- WORK INSTRUCTIONS -
Set down the data again in full, keeping every line exactly as it is.

- RAW DATA -
▼▼▼

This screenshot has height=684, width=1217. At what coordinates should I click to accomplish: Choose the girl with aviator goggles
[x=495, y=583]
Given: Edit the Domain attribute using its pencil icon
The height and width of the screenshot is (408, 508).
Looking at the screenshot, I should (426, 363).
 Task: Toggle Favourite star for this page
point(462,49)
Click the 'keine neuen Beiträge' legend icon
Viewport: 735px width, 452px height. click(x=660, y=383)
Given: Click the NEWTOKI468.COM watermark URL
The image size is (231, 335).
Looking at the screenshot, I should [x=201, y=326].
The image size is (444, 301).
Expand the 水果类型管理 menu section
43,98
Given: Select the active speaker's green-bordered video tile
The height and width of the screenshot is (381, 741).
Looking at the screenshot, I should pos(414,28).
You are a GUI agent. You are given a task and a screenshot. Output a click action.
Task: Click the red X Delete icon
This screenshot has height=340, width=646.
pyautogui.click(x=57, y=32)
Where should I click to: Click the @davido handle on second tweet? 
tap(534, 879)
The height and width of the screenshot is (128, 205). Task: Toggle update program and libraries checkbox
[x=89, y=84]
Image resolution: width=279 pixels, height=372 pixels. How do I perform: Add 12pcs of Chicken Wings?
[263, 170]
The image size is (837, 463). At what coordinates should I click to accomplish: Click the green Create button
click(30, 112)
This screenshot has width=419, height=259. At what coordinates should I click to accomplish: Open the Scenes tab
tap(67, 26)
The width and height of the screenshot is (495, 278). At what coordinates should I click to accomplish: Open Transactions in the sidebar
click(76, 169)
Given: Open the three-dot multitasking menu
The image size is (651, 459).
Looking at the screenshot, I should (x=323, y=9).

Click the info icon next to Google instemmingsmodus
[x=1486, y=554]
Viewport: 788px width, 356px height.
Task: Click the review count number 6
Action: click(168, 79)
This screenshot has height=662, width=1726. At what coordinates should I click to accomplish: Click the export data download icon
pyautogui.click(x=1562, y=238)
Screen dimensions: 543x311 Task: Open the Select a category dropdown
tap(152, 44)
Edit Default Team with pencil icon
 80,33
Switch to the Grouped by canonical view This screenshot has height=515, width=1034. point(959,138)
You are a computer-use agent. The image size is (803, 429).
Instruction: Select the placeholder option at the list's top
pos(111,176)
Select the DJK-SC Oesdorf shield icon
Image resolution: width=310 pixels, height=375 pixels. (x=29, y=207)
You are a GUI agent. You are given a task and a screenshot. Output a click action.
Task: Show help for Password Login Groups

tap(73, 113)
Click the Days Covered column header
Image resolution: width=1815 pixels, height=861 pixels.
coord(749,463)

▲▲▲

- REPLY -
This screenshot has height=684, width=1217. At what coordinates should I click to accomplish: Choose the girl with aviator goggles
[x=495, y=583]
Given: Edit the Domain attribute using its pencil icon
The height and width of the screenshot is (408, 508).
Looking at the screenshot, I should (426, 363).
 Task: Toggle Favourite star for this page
point(462,49)
Click the 'keine neuen Beiträge' legend icon
Viewport: 735px width, 452px height. click(x=660, y=383)
Given: Click the NEWTOKI468.COM watermark URL
The image size is (231, 335).
Looking at the screenshot, I should [x=201, y=326].
The image size is (444, 301).
Expand the 水果类型管理 menu section
43,98
Given: Select the active speaker's green-bordered video tile
The height and width of the screenshot is (381, 741).
Looking at the screenshot, I should pos(414,28).
You are a GUI agent. You are given a task and a screenshot. Output a click action.
Task: Click the red X Delete icon
This screenshot has height=340, width=646.
pyautogui.click(x=57, y=32)
Where should I click to: Click the @davido handle on second tweet? 
tap(534, 879)
The height and width of the screenshot is (128, 205). Task: Toggle update program and libraries checkbox
[x=89, y=84]
Image resolution: width=279 pixels, height=372 pixels. How do I perform: Add 12pcs of Chicken Wings?
[263, 170]
The image size is (837, 463). At what coordinates should I click to accomplish: Click the green Create button
click(30, 112)
This screenshot has width=419, height=259. At what coordinates should I click to accomplish: Open the Scenes tab
tap(67, 26)
The width and height of the screenshot is (495, 278). At what coordinates should I click to accomplish: Open Transactions in the sidebar
click(76, 169)
Given: Open the three-dot multitasking menu
The image size is (651, 459).
Looking at the screenshot, I should (x=323, y=9).

Click the info icon next to Google instemmingsmodus
[x=1486, y=554]
Viewport: 788px width, 356px height.
Task: Click the review count number 6
Action: click(168, 79)
This screenshot has height=662, width=1726. At what coordinates should I click to accomplish: Click the export data download icon
pyautogui.click(x=1562, y=238)
Screen dimensions: 543x311 Task: Open the Select a category dropdown
tap(152, 44)
Edit Default Team with pencil icon
 80,33
Switch to the Grouped by canonical view This screenshot has height=515, width=1034. point(959,138)
You are a computer-use agent. The image size is (803, 429).
Instruction: Select the placeholder option at the list's top
pos(111,176)
Select the DJK-SC Oesdorf shield icon
Image resolution: width=310 pixels, height=375 pixels. (x=29, y=207)
You are a GUI agent. You are given a task and a screenshot. Output a click action.
Task: Show help for Password Login Groups

tap(73, 113)
Click the Days Covered column header
Image resolution: width=1815 pixels, height=861 pixels.
coord(749,463)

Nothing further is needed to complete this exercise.